8. Vocabulary Matters More Than People Realize
Even with perfect sizing and ordering, the words you choose affect the model’s behavior. Because inside the model:
- words activate neighborhoods
- some neighborhoods are hot and drift-prone
- some trigger narrative
- some trigger planning
- some inflate confidence
- some pull in moral reasoning
- some collapse under ambiguity
You aren’t writing definitions. You’re pulling levers in a semantic machine.
That’s why clever metaphors and elegant ontologies are often bad:
- they trigger too much
- they activate inconsistent meanings
- they require more interpretation
- they eat the small working window
- they destabilize the model under load
The best prompts use terms that are:
- small
- boring
- stable
- unambiguous
- non-metaphorical
That’s the cheapest, most reliable internal behavior.
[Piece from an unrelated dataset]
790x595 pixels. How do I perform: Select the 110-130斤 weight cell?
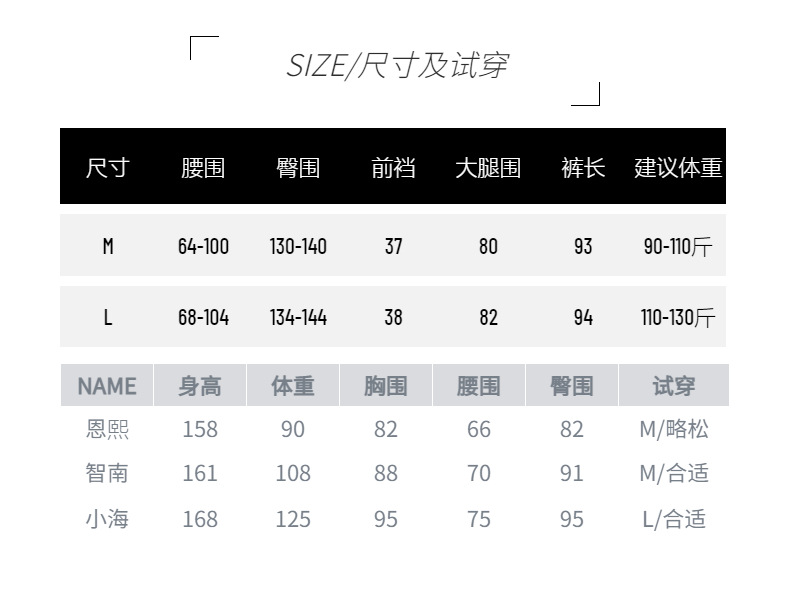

9. We Need an AI Ontology Dictionary
Not another human glossary. We need a dictionary of what words do inside the model, not what they mean to humans.
For each word:
- what mode does it activate?
- what failures does it cause?
- how stable is it across domains?
- does it inflate confidence?
- does it shift salience?
- does it drag in unwanted baggage?
- how much interpretive cost does it impose?
- what does it suppress?
Until we have this, prompt design is guesswork. But you can start discovering this yourself:
- probe the word in different contexts
- watch for drift
- try synonyms
- remove it and see if behavior improves
- stress-test it inside constraints
- see which meanings get activated or suppressed
Patterns emerge: some words are rock-solid, some are unstable, some are dangerous, some consume too much of the tiny window. Choose accordingly.
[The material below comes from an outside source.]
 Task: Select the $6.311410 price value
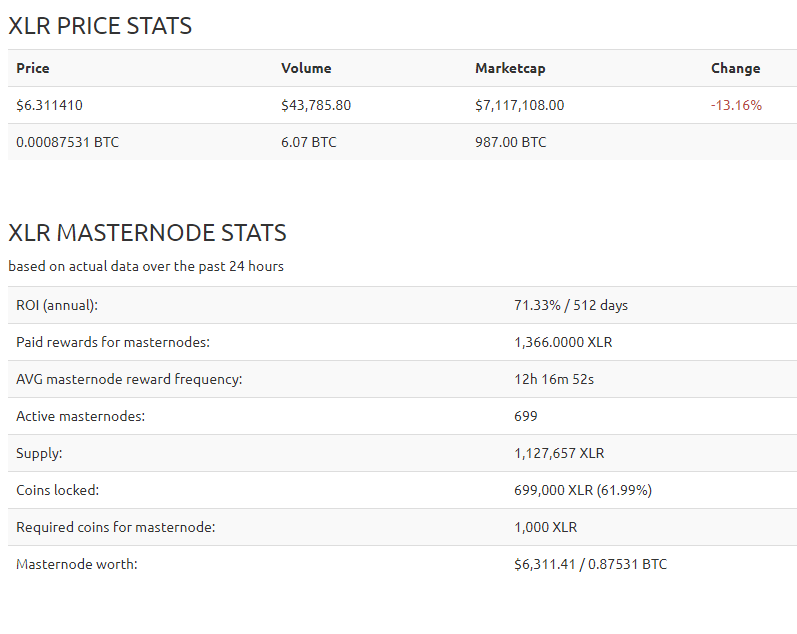pyautogui.click(x=49, y=105)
10. The One Principle That Actually Matters
Strip away everything else: LLMs are tiny engines disguised as big minds. If you design for the illusion, you get plausible answers that conceal structural failure. If you design for the constraint, you get systems that behave reliably within their limits.
That means:
- Put governing logic at the top.
- Keep the prompt tight and simple.
- Remove ornamentation.
- Pick stable vocabulary.
- Avoid cleverness.
- Respect the tiny working window.
- Treat every token as a cost.
- Think like a constraints engineer.
Because in the end: the model listens small, reasons big (if not overloaded), and outputs huge — whether it’s right or wrong. The only way to get consistent behavior is to design for the small part.
Think Apple ][ small. The future will grow larger. But right now, this is how you build things that work.